Il était un p’tit homme
Qui s’app’lait Guilleri.


Telle est l’une, qui n’est vraiment qu’une chanson. Mais l’autre : « Una volta c’era un re ; » l’autre, dès le début, avec ses notes lentes, graves et comme lointaines ; l’autre, avec sa noble et vaste courbe mélodique, a la beauté, presque le mystère d’un conte ou d’une légende. Ainsi, par la vertu seule de la musique, de l’une et de l’autre comédie musicale, ce n’est pas la plus discrète et la plus fine, mais la plus robuste, la plus bouffonne, la plus folle même, ou qui va le devenir ; c’est l’italienne et non la française, qui tout de suite nous découvre le plus large et le plus poétique horizon.

La poésie, tel est le mot qu’il importe, quand on parle de l’opéra-comique, non pas certes d’oublier, mais de bien entendre et de définir. Henri Heine y a peut-être le mieux réussi. L’auteur de Lutèce une fois de plus a prouvé que rien de la France ne lui était étranger, quand il a écrit à propos du Déserteur : « Voilà de la vraie musique française ! La grâce la plus sereine, une douceur ingénue, une fraîcheur semblable au parfum des bois, un naturel vrai, vérité et nature, et même de la poésie. Oui, cette dernière n’est pas absente ; mais c’est une poésie sans le frisson de l’infini, sans charme mystérieux, sans amertume, sans ironie, sans morbidezza, je dirais presque une poésie jouissant d’une bonne santé. »

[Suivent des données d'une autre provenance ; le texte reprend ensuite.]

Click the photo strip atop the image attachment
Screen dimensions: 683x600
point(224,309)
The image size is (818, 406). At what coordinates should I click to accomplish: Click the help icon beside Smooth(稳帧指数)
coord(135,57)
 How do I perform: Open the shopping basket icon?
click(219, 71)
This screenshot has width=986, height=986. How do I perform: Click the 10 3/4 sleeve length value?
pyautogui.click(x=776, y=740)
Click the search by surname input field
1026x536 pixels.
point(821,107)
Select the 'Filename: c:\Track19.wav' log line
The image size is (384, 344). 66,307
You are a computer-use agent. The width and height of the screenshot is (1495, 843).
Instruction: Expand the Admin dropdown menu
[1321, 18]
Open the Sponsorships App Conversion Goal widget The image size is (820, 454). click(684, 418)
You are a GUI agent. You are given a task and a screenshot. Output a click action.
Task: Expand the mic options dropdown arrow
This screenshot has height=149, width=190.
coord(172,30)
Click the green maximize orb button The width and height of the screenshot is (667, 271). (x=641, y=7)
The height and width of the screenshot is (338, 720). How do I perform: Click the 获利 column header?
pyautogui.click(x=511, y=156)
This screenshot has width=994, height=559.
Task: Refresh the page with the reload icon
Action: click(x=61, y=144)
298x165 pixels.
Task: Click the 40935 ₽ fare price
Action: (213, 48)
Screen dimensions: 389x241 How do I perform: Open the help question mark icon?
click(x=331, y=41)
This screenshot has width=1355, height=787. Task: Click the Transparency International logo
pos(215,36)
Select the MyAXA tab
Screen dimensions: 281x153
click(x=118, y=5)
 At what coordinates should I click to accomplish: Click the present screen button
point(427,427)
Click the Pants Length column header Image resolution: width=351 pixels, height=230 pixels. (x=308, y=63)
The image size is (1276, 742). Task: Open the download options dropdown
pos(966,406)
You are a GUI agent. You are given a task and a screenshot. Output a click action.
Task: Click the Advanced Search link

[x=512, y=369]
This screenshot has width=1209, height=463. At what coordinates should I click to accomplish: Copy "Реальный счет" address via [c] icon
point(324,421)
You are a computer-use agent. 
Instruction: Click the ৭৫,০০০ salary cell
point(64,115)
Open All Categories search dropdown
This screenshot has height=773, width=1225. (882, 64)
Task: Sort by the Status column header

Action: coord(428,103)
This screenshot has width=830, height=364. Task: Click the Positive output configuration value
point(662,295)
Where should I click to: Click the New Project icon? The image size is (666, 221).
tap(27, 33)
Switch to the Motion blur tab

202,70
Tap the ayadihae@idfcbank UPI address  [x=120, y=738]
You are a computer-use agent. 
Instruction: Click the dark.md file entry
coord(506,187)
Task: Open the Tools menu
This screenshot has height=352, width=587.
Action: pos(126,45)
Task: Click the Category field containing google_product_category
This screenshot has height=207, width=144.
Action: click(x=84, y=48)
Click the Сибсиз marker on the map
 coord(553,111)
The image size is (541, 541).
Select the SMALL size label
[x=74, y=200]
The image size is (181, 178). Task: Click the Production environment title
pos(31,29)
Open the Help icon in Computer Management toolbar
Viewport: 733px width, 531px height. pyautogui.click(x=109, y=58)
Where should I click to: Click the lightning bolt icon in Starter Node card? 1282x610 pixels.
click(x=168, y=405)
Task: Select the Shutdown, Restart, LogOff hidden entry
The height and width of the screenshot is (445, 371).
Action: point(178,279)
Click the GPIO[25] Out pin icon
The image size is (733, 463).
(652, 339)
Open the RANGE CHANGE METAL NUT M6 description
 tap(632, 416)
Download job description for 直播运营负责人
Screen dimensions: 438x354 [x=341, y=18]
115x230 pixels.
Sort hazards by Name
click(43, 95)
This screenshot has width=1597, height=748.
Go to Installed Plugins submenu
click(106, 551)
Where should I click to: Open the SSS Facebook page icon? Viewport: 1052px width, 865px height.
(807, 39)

Voilà bien l’éthos de notre opéra-comique, et sa marque particulière. Elle ne trompe pas. Des chefs-d’œuvre comme ceux que nous citions au début de cette étude : un Joseph, et plus encore un Fidelio, un Freischütz, peuvent offrir, étant mêlés de dialogue et de musique, l’apparence ou les espèces du genre ; ils n’en possèdent point la substance et la réalité, parce qu’ils manquent de ce caractère moyen que nous cherchons à rendre sensible, ou plutôt parce qu’ils l’excèdent, et de beaucoup. L’admirable ouvrage de Méhul occupe dans l’histoire de la musique une place éminente, et peut-être unique, entre l’opéra et l’oratorio. Quant à Fidelio et au Freischütz, il suffit de les nommer à côté de nos opéras-comiques, — je parle même des meilleurs, pour sentir de quelle hauteur ils les dépassent.